Cresciamo con l’idea che dovremmo migliorarci continuamente. Che il nostro valore dipenda dalla capacità di trasformarci, di superare i limiti, di correggere ogni parte che non funziona. In parte è vero, ma esiste un confine sottile: quando questo processo comincia a consumarci, non è più crescita, è esaurimento. Non siamo progetti da perfezionare all’infinito. Non siamo prodotti da rifinire continuamente. Siamo esseri viventi: instabili, contraddittori, imperfetti. Pretendere da noi stessi coerenza, controllo e prestazione costante è una forma di violenza silenziosa, e per questo ancora più subdola.
La vera difficoltà non è tanto ammettere i propri limiti, quanto restare presenti quando quei limiti emergono. Non correggerli subito, non fuggire. Solo restare. C’è forza in chi riesce a non scappare da sé anche quando si sente fragile, o spento. Sopravvivere a se stessi comincia così: smettendo di considerarsi un problema da risolvere. Accettando che non saremo mai finiti, né perfetti, né completamente comprensibili. Né a noi, né agli altri.

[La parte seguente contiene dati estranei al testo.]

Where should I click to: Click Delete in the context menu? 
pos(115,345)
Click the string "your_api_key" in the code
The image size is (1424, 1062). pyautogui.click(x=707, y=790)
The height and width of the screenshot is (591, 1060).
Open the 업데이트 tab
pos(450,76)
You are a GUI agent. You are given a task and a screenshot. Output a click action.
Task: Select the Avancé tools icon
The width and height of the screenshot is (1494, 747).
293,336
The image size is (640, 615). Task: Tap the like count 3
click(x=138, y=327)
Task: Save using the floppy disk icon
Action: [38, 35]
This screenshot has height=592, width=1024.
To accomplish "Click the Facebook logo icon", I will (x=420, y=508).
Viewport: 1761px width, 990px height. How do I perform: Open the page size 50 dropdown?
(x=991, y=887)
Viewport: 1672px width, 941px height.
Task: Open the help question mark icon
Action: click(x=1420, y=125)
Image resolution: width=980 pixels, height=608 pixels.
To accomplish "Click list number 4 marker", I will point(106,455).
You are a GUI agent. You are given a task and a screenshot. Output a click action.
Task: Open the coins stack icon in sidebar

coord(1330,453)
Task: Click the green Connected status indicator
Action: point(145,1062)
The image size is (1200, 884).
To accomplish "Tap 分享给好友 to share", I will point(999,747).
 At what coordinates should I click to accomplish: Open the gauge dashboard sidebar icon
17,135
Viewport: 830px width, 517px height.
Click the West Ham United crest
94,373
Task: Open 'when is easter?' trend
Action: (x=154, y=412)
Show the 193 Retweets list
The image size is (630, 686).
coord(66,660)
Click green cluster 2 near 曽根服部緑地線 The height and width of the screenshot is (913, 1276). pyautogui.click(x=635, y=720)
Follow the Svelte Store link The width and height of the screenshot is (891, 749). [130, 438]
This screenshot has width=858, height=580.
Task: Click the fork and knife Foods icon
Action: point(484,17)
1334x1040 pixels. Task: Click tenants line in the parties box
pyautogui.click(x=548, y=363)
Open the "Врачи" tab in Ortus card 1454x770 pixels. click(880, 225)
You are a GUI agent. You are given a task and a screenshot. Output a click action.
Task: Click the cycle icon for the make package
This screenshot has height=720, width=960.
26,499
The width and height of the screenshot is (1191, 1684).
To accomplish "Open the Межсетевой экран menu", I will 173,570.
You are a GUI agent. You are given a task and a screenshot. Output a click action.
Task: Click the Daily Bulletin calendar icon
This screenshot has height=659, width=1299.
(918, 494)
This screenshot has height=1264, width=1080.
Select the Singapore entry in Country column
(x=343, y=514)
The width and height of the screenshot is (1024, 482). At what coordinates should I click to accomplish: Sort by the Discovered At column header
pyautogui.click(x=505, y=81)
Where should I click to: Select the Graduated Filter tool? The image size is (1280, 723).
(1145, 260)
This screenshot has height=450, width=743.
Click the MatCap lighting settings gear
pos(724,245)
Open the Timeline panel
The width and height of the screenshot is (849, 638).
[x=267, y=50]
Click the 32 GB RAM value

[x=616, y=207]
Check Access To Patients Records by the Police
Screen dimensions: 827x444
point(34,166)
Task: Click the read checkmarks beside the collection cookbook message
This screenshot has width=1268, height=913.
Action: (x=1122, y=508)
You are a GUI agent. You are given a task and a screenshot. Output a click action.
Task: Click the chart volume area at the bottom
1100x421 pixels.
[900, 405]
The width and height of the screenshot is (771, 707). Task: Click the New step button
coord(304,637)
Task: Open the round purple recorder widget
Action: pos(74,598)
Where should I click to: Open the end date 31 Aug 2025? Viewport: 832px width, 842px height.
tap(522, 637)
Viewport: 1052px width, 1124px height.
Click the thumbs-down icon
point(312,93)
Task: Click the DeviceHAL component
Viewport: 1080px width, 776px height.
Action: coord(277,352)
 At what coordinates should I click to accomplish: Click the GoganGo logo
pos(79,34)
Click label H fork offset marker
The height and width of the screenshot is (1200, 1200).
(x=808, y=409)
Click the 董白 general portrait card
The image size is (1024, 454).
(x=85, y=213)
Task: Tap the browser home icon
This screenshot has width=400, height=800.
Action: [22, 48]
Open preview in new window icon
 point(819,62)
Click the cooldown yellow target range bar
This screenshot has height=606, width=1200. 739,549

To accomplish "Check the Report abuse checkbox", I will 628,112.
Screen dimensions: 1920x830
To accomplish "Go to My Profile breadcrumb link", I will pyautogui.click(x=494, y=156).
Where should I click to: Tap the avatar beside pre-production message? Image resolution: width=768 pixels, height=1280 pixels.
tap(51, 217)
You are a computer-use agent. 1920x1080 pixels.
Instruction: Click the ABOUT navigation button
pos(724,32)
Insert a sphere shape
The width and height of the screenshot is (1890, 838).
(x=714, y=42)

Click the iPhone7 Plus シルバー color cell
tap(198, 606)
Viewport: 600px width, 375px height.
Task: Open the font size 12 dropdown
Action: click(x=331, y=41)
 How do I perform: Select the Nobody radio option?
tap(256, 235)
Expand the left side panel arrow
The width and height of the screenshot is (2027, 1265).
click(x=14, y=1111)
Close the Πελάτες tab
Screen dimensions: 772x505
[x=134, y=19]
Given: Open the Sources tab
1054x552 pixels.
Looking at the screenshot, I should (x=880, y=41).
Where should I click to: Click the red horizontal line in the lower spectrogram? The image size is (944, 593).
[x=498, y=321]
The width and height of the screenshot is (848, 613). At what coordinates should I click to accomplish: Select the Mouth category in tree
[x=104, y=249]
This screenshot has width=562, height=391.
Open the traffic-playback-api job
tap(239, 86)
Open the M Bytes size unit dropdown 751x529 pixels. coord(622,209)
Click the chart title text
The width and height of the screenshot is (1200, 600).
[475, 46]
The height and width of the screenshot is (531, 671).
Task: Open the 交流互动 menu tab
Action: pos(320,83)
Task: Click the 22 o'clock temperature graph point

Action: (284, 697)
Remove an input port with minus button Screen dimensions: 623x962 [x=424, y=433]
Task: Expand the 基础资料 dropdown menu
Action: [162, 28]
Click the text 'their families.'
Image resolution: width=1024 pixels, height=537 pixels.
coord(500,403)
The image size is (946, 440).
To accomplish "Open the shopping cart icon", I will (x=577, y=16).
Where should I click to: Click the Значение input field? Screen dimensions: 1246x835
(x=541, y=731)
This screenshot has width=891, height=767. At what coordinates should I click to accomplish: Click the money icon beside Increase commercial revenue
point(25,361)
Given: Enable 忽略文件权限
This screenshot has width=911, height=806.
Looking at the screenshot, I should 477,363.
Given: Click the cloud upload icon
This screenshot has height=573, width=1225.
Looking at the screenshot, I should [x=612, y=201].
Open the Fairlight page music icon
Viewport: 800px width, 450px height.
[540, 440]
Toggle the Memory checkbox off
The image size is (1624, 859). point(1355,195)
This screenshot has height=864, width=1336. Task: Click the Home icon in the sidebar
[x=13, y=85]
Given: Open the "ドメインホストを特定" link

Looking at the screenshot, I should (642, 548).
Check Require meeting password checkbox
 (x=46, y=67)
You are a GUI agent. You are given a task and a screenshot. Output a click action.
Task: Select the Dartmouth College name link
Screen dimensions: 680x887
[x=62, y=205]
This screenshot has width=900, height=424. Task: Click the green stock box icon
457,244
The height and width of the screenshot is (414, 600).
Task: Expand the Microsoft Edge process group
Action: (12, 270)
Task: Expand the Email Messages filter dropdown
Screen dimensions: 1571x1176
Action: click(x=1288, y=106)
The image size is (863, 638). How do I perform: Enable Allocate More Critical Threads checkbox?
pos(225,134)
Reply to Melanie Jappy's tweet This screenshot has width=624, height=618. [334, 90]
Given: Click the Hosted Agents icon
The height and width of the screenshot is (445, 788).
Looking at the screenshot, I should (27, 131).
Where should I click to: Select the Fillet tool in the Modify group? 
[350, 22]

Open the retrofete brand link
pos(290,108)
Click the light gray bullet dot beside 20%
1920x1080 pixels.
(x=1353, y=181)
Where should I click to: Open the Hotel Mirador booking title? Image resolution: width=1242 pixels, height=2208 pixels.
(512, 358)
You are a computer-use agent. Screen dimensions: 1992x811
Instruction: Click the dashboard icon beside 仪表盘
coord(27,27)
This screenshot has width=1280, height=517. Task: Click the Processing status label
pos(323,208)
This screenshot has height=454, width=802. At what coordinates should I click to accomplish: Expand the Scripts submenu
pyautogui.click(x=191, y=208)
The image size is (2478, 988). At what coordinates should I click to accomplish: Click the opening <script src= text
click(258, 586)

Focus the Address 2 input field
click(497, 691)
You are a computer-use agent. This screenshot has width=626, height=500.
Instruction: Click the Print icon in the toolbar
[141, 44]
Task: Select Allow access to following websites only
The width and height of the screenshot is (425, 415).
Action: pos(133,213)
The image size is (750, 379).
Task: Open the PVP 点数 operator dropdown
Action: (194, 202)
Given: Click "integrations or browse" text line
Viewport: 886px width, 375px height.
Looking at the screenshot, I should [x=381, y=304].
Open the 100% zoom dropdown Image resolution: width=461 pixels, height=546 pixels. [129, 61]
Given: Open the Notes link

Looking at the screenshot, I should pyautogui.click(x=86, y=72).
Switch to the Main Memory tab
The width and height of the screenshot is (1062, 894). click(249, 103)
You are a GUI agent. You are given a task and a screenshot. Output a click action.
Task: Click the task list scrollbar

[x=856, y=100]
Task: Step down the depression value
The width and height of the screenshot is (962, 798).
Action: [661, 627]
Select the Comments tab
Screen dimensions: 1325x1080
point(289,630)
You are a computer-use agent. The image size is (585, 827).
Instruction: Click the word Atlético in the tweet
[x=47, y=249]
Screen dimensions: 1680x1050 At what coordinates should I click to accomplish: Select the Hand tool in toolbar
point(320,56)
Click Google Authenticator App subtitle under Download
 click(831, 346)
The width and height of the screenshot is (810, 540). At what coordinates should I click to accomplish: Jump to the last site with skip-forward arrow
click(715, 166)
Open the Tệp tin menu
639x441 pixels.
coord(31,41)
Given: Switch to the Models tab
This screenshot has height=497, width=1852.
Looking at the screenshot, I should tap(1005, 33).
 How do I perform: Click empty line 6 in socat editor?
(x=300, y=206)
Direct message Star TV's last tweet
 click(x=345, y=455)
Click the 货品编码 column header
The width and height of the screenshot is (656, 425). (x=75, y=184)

La voce interiore che giudica non va messa a tacere con la forza. Va riconosciuta per quello che è: un’abitudine. Una parte di noi che può parlare, ma a cui non dobbiamo rispondere ogni volta. Non tutto ciò che pensiamo è vero. Non ogni pensiero merita una reazione. Ma per distinguere ciò che è utile da ciò che logora, serve conoscersi. E conoscersi non è sempre un processo luminoso. Spesso passa per il disprezzo, per la delusione. Nietzsche lo sapeva bene: per arrivare ad affermare un sì profondo verso se stessi, bisogna attraversare anche l’ombra. Tollerarsi non basta. Occorre riconoscersi, e decidere che si può restare.
Sopravvivere a se stessi significa anche rinunciare a certi miti. L’idea che esista una versione definitiva e migliore di noi stessi che prima o poi raggiungeremo. L’illusione che la vita si chiarirà, o che la stabilità interiore sia uno stato duraturo. Non funziona così. La vita non si spiega tutta d’un colpo, anzi, forse non si spiega mai. Il senso non è un premio, ma un percorso pieno di deviazioni e aggiustamenti. La stabilità non è assenza di caos, ma capacità di restarci dentro senza perdersi.
E nei momenti più duri, quando la confusione è totale e la fatica pesa anche sul respiro, non servono soluzioni. Non serve cambiare subito. Non serve capire. A volte, l’unica cosa che conta è restare. Restare nel proprio corpo, anche se ingombrante. Restare con i propri pensieri, anche se disordinati. Restare con la propria voce, anche se fa male. La sopravvivenza non è mai elegante. Ma se ci sei, è già abbastanza.